── DOCUMENT EXCERPT
Deep offshore: technical responses to new challenges

Deep offshore hydrocarbons, once considered to be out of reach, now make up around 30% of the world’s yet-to-be-discovered conventional resources. Their exploitation, which takes place at greater and greater water depths, in increasingly difficult seas and within increasingly isolated reserves characterized by complex fluids, represents a major challenge for the future of energy. Thanks to its experience in deep offshore and to its continuous innovation policy, Total Exploration & Production, the leader in this field, rises to the intrinsic challenges of deep offshore hydrocarbon production every day.

Constructing an FPSO requires considerable expertise in managing large projects. Pazflor in Angola.
Constructing an FPSO requires considerable expertise in managing large projects. Pazflor in Angola.

The main challenges posed by the new deep offshore environment

Total anticipates future needs thanks to a long-term vision based on proven expertise in deep offshore. The Group’s teams, guided by a detailed list of the technological gaps to be overcome in order to address future challenges effectively, work on five priority goals.

Reducing the development and exploitation costs of deep offshore projects

The biggest savings will come from optimizing and reducing drilling times (which are the subject of new automation-based operating strategies), and from standardizing and industrializing subsea equipment and industrial synergies that are currently being developed.


D’ici peu, toutes les opérations de production et de traitement par grande profondeur d’eau seront installées au fond de la mer.

Very soon, all our deep offshore production and processing operations will be installed on the sea floor.

The implementation of new subsea solutions will also provide another cost-reduction lever, as with the world’s first subsea separation system that was implemented in the Pazflor field (Angola) in 2011, which lowered the overall cost of this immense deep offshore development by 7%. In the long term, the new entirely subsea architectural concept, DEPTH® (Deep Export Production Treatment Hub), will provide financially viable access to reserves that are too far from the shore or too small to justify floating production facilities. This fully integrated plant will carry out on the seabed all the processing operations necessary to deliver products that are ready to be refined and exported to shore through subsea tie-backs that stretch across several hundred kilometers.


To meet the considerable energy needs generated by the widespread use of subsea processing, the Group is working to develop innovative technology in subsea power transmission and distribution to achieve two main goals: increasing the distance over which alternating current can be carried and obtaining electrical equipment that can withstand the high hydrostatic pressure that exists at great depths.
────
● **EXERCISES**:
A – Check each statement against the deep offshore page and answer yes or no, quoting the deciding words of the page: (i) Deep offshore hydrocarbons account for about 30% of the world's yet-to-be-discovered conventional resources. (ii) The subsea separation system in the Pazflor field cut the development's overall cost by 10%. (iii) The Group's teams work on five priority goals.
B – According to the deep offshore page, what does the name DEPTH® stand for?
C – Write the next paragraph of the deep offshore page, picking up after its final sentence.
── EXTRACTED RECORDS
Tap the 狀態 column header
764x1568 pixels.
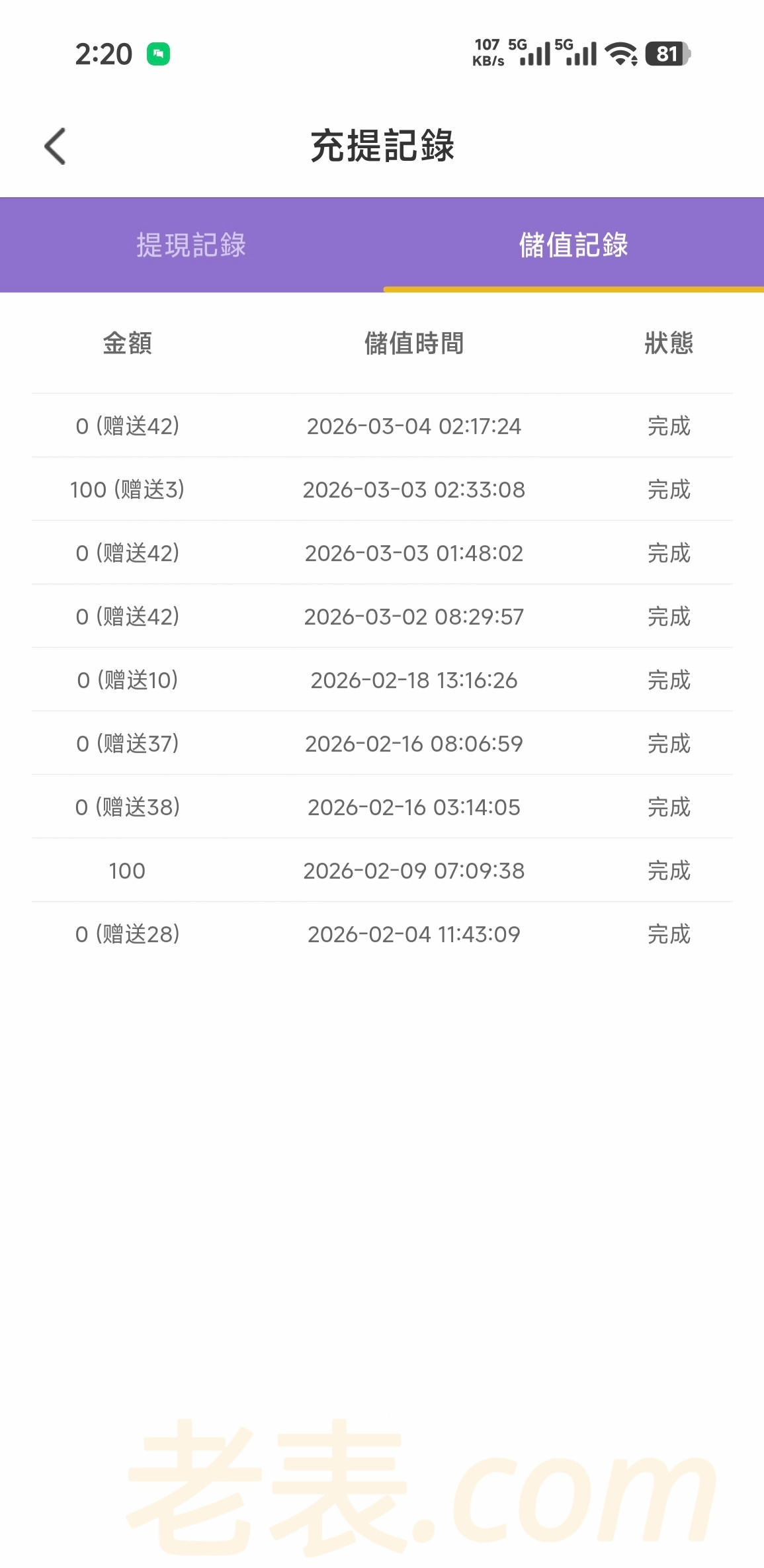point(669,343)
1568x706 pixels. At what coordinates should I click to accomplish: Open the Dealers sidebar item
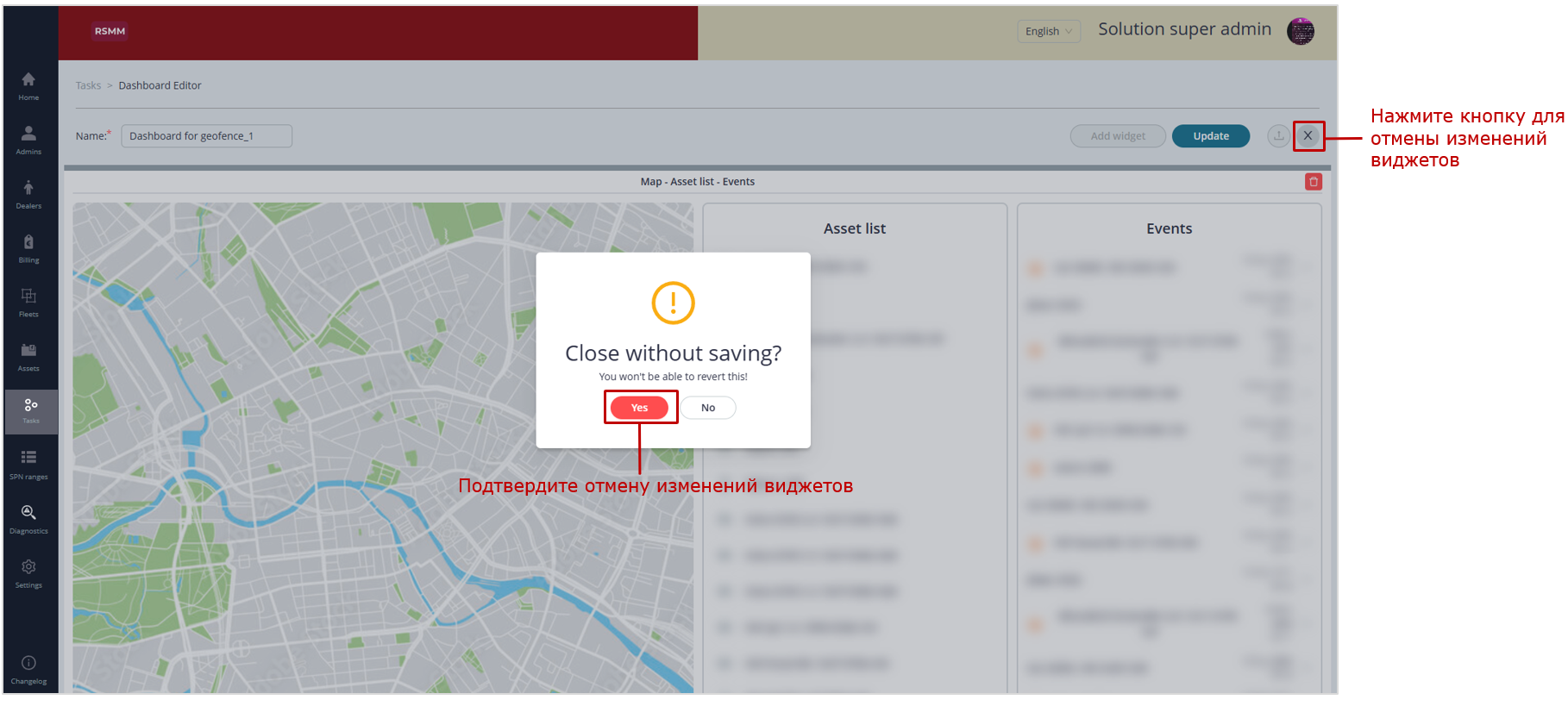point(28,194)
────
● **THE ANSWERS**:
A –
(i) Yes: "now make up around 30% of the world’s yet-to-be-discovered conventional resources"
(ii) No: "lowered the overall cost of this immense deep offshore development by 7%"
(iii) Yes: "work on five priority goals"

B – Deep Export Production Treatment Hub.

C –
Accessing deep offshore satellite reserves

Certain DEPTH® technological building blocks, available in the shorter term, will make it possible to substantially reduce the development costs for these “peripheral” reserves, which contain 50 to 200 million barrels.


The first SPRINGS® underwater seawater injection and processing unit will be capable of processing and injecting up to 60,000 barrels of water/day.

We foresee large savings in various areas, including water injection thanks to the SPRINGS® project, the first-ever subsea sulfate removal and treated seawater injection unit that has now been successfully tested by a deep-sea pilot. By removing a surface-based high-pressure water injection line, this solution will lower the development costs for satellite reserves that are more than 50 km away from an FPSO by over 20%. Our new subsea chemical storage and injection system serves the same purpose. It is one of the innovations designed to tackle the challenges faced by “all-electric” subsea production systems that do away with the need for umbilicals containing hydraulic and chemical lines. This local chemical storage and injection solution, which forms part of the conceptual designs of forthcoming satellite reserve developments, would lower costs by up to 35%.

Facilitating hydrocarbon transport


Total played a leading role in the development of the Ledaflow transient multiphase flow software.

LedaFlow®, a new multiphase flow simulator, is one of the technological levers that are needed to make a qualitative leap forward in order to master flow assurance within an environment characterized by ever greater water depths and ever longer subsea lines.


Thanks to a number of enhanced algorithms that make calculations more reliable and accurate, LedaFlow® offers a clear competitive advantage for simulating unstable flow regimes. Its continuously improved performance, made possible by sustained R&D, will make it an essential tool for optimizing the design and cost of production and transport lines.

Guaranteeing the integrity of assets with new subsea technology

Un AUV Total pour l’inspection des pipelines deep offshore d’ici 2017.

Operational as of 2017, the AUV will significantly reduce the costs of operations while performing them four times faster.

New subsea inspection, monitoring, maintenance and repair technology must be developed to find the most cost-effective way to protect the integrity of Total’s mature fields and the operability of their facilities over time. An AUV (Autonomous Underwater Vehicle) used to carry out visual and acoustic inspections on pipelines will be the first example of such technology; it will enter the industrial phase in 2017. Key to this AUV is its ability to ensure optimized, low-cost inspection campaigns. In the medium term, the aim is to obtain a multi-functional resident AUV that can spend several months on the seabed and carry out work on the facilities at any time.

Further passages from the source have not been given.